Excess sweating - the medical term for this is hyperhidrosis - affects anything up to 3% of people, and over 110,000 people suffer from axillary (underarm) hyperhydrosis in Australia alone. Women seem to be more impacted than men and the condition often establishes itself in childhood or adolescence, although adult onset does also happen.
In fact it is suspected that not everyone suffering the condition reports it to their doctor, so statistics quoted may be an underestimate of the number of people with hyperhydrosis, with some reports indicating the condition being reported in only 1 case in 3.
The condition is generally described depending on which part or parts of the body are affected...
Is where the excess sweating occurs in the armpits. This is one of the most common types.
This is where the excess sweatiness affects the plams of the hands - 'sweaty palms', also common.
Where the condition affects the feet.
Where the condition is present on the face or on the head.
In all cases the condition impacts quality of life both at work and at home and in intimate relationships. As well as the social stigma of excess sweating, hyperhidrosis has other disadvantages - sufferers need to clean clothes more frequently or buy new clothes, and with Palmar Hyperhidrosis they may have difficulty operating machinery, or for example playing an instrument or using touchscreen devices.

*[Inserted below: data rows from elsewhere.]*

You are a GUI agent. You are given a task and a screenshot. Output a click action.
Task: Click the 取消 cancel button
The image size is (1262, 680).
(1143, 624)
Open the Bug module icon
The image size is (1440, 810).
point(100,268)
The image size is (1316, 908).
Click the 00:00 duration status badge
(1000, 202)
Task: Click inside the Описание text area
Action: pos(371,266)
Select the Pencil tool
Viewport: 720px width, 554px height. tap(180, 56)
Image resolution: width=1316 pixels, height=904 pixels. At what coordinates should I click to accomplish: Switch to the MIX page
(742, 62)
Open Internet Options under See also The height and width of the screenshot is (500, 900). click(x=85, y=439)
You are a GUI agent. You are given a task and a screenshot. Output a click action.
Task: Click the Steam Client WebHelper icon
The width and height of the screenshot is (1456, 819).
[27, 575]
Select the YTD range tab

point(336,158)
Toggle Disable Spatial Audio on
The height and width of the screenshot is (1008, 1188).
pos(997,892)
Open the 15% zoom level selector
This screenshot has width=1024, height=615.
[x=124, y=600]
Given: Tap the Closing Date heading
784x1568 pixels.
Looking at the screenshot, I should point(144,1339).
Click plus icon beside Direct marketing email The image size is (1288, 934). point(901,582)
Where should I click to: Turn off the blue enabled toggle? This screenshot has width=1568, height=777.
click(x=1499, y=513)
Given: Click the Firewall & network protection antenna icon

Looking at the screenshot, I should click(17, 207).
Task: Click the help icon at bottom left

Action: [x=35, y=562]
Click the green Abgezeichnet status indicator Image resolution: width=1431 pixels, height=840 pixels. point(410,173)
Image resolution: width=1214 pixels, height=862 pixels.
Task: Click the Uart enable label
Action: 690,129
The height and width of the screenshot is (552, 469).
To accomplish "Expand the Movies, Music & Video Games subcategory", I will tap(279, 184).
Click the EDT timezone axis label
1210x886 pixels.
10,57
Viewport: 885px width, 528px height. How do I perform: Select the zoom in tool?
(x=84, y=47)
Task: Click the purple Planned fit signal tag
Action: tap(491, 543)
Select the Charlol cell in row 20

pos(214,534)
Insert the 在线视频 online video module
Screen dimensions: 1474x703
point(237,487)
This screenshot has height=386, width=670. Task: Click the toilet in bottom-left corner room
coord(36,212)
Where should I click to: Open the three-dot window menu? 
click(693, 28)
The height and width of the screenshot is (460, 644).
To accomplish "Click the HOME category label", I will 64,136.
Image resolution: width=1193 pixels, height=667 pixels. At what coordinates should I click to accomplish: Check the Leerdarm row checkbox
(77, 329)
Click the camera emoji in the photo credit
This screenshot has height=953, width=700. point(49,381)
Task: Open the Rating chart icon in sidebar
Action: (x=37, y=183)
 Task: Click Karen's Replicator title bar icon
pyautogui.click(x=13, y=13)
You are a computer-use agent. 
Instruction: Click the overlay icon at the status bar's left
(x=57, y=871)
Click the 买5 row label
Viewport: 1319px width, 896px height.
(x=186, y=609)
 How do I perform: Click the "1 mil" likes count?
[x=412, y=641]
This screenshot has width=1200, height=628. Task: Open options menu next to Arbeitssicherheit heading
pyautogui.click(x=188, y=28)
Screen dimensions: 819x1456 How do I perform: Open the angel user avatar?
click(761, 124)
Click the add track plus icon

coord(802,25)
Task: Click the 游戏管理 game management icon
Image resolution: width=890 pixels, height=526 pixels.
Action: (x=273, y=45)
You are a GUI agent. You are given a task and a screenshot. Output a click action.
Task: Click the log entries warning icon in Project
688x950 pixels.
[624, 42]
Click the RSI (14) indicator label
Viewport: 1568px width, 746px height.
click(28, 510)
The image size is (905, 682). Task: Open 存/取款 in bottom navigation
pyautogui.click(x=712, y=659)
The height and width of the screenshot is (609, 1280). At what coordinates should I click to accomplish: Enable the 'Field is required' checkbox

Although it is regarded as being a benign condition, ie of no particular danger to health in itself, it can cause other issues such as infections, both fungal (eg candidiasis) and bacterial, dermatitis/eczema (inflammation of the skin) and blisters.
Some sufferers are affected over their whole body (this is referred to as 'generalised') or it may be in only one or a few areas (then referred to as 'focal'). Hyperhidrosis is also categorised according to whether it is linked to or caused by another medical disorder, when it is referred to as 'secondary', or not, in which case it is referred to as 'primary'.
There are no clear indications of what causes the condition, although it is linked to anxiety or nervousness and in some cases it is linked to diet or lifestyle, with nicotine and caffeine for example implicated in some cases. There may also be a family predisposition to hyperhidrosis.
Secondary hyperhidrosis is linked to diabetes, thyroid or pituitary problems, obesity and menopause. It can also be caused by nerve damage from injury or disease.
Where treatment is able to abate excess sweating in one location, it may affect another part of the body. This is referred to as 'compensatory hyperhidrosis'.